Trois régimes politiques, distingués par leurs noms d'usage, ont utilisé ce nom officiel  :

  • l’Empire allemand (1871-1918), parfois appelé le Deuxième Reich, une monarchie constitutionnelle à tendance autoritaire dominée par la Prusse et où les anciennes dynasties coexistaient avec le pouvoir de l’empereur ;
  • la république de Weimar (1919-1933), parfois appelée la Première République, une république pluraliste et semi-présidentielle plus centralisée ;
  • le Troisième Reich (1933-1945), un régime nazi dirigé par Adolf Hitler avec le titre de « Führer et chancelier du Reich » (Führer und Reichskanzler).

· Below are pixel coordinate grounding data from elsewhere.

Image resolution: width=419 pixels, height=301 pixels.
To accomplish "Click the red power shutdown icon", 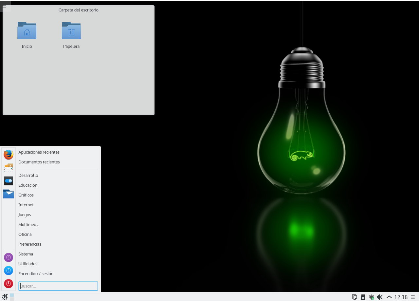I will (9, 284).

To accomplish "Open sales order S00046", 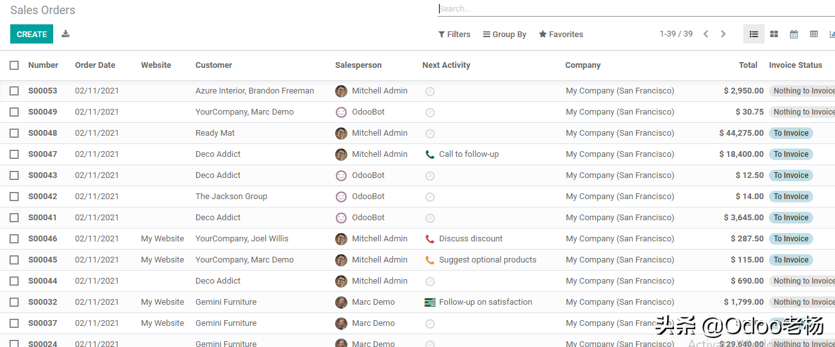I will pyautogui.click(x=42, y=239).

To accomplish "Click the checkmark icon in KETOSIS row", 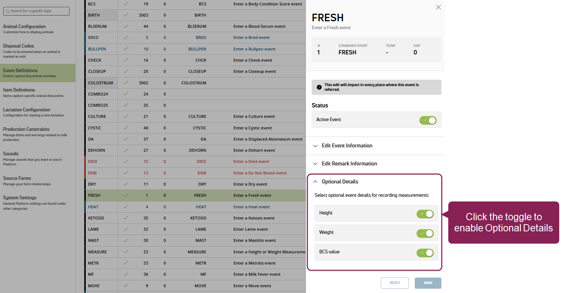I will [x=126, y=218].
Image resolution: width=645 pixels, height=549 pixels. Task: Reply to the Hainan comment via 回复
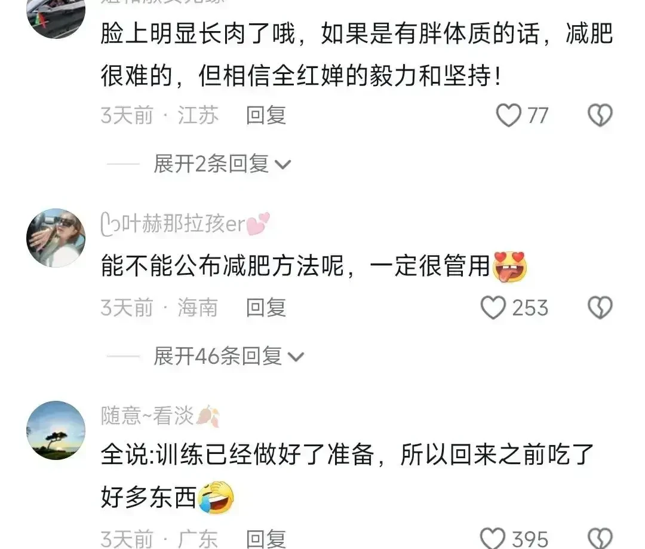[266, 308]
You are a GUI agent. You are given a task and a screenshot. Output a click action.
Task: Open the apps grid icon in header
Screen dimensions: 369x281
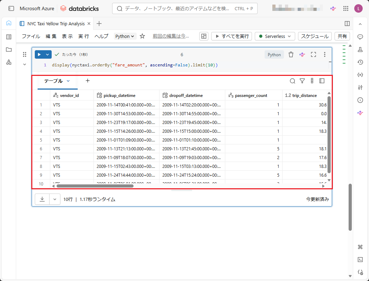[346, 8]
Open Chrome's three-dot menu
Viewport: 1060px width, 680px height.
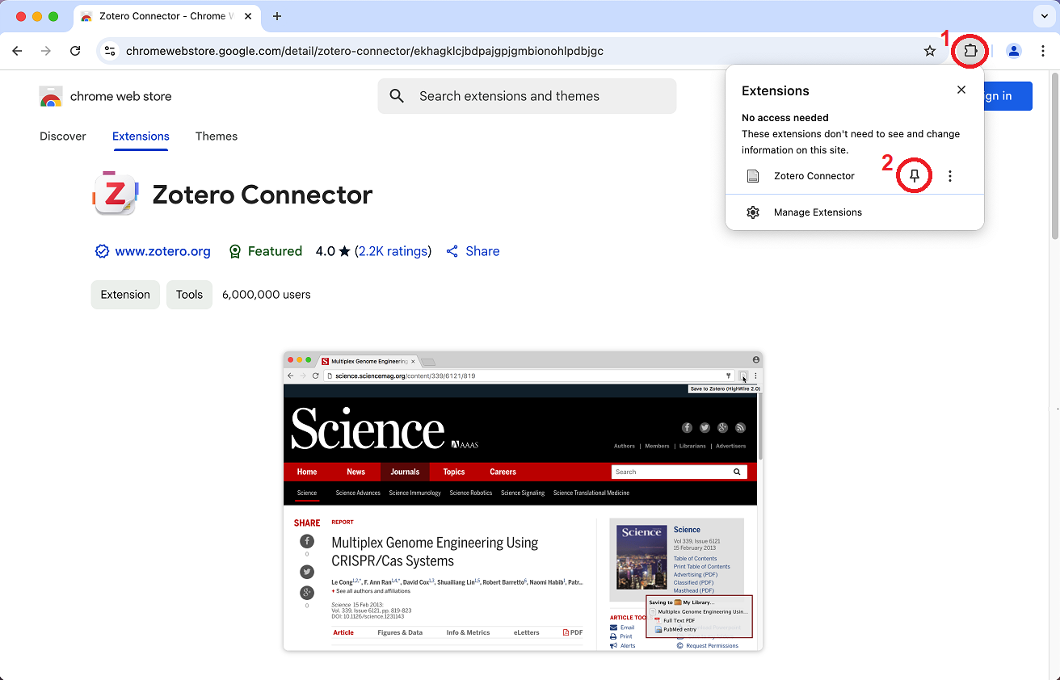tap(1043, 51)
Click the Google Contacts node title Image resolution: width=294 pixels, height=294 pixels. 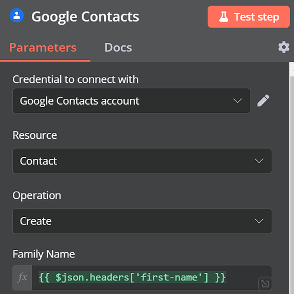pyautogui.click(x=85, y=17)
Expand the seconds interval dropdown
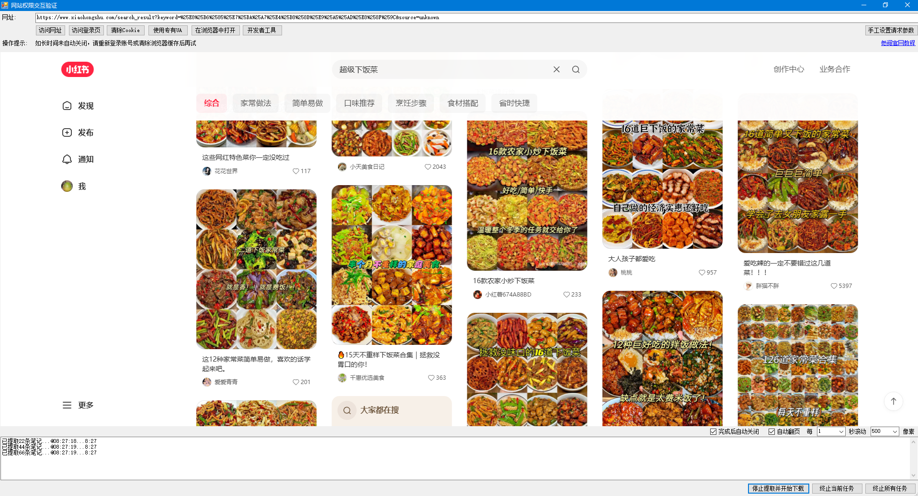 [841, 432]
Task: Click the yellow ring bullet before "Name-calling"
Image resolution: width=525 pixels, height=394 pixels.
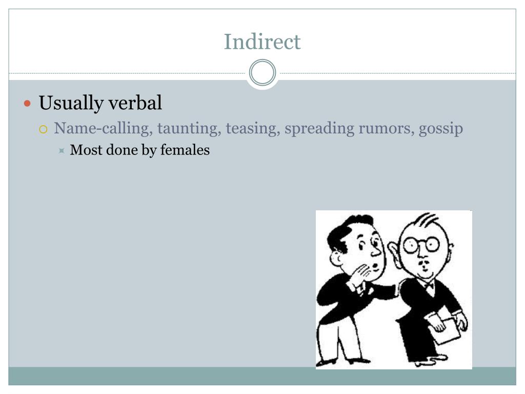Action: click(44, 129)

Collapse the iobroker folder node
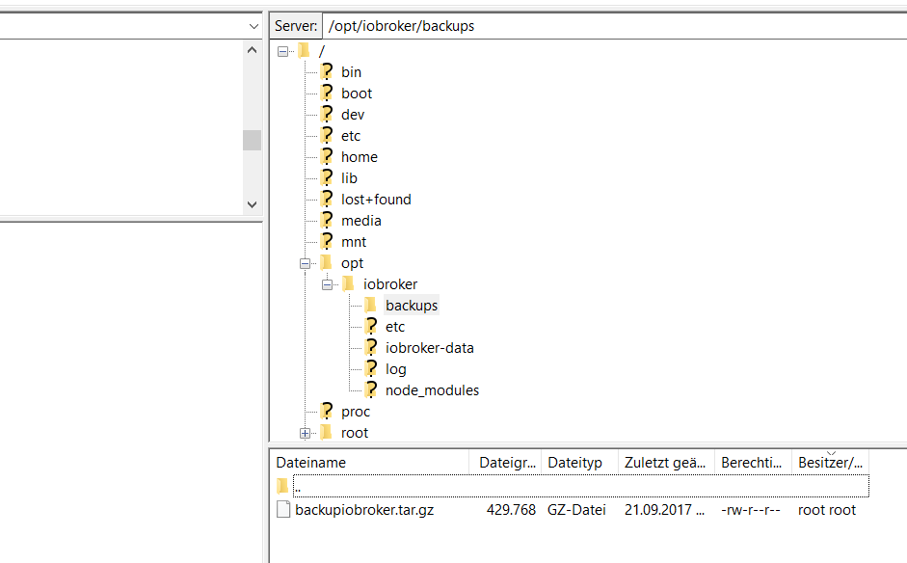(x=327, y=284)
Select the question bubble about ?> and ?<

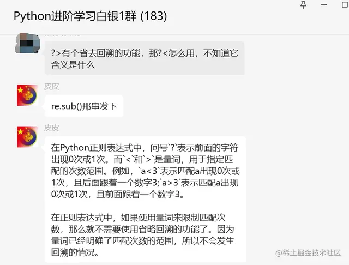point(145,58)
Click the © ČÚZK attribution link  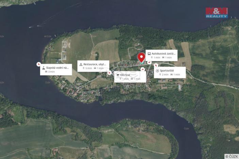pyautogui.click(x=232, y=156)
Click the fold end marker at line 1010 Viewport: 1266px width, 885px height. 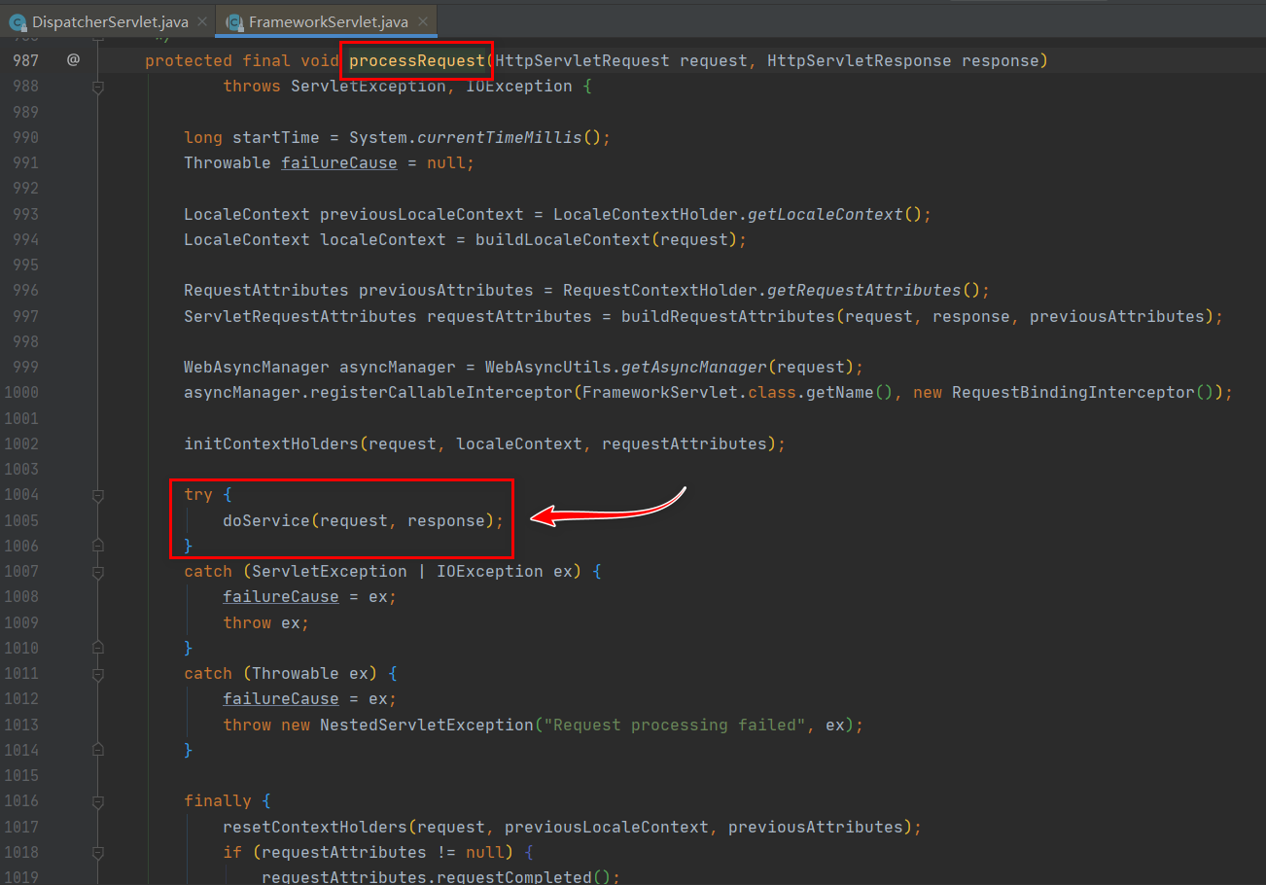tap(97, 648)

Le terme Reich, intraduisible précisément en français, fait référence au Saint Empire romain germanique (Heiliges Römisches Reich), vaste ensemble qui rassembla de 962 à 1806 de nombreux État sous la couronne d’un empereur des Romains. L’Empire de 1871–1918 a été alternativement appelé le « Deuxième Reich » afin de le placer dans la continuité du Saint Empire, et la qualification du régime nazi comme « Troisième Reich » suit la même logique.

Sommaire

Histoire

Formation

Article détaillé : Unité allemande.

Le Reich allemand est né le 18 janvier 1871 par la proclamation du roi Guillaume Ier de Prusse comme empereur allemand au château de Versailles. Son ministre-président Otto von Bismarck, après l’échec du mouvement nationaliste de 1848, avait entrepris de réaliser l’unité au profit de la Prusse et « par le fer et par le sang ». Sa politique a consisté à mettre fin à l’hégémonie autrichienne dans l’espace allemand par la guerre des Duchés en 1864 ; puis à assurer la domination de la Prusse par la dissolution de la Confédération germanique et la création d’une Confédération de l’Allemagne du Nord après la guerre austro-prussienne de 1866 ; et enfin à rallier les États membres de la Confédération de l’Allemagne du Sud (Bade, Hesse, Wurtemberg, Bavière) par la guerre franco-prussienne de 1870.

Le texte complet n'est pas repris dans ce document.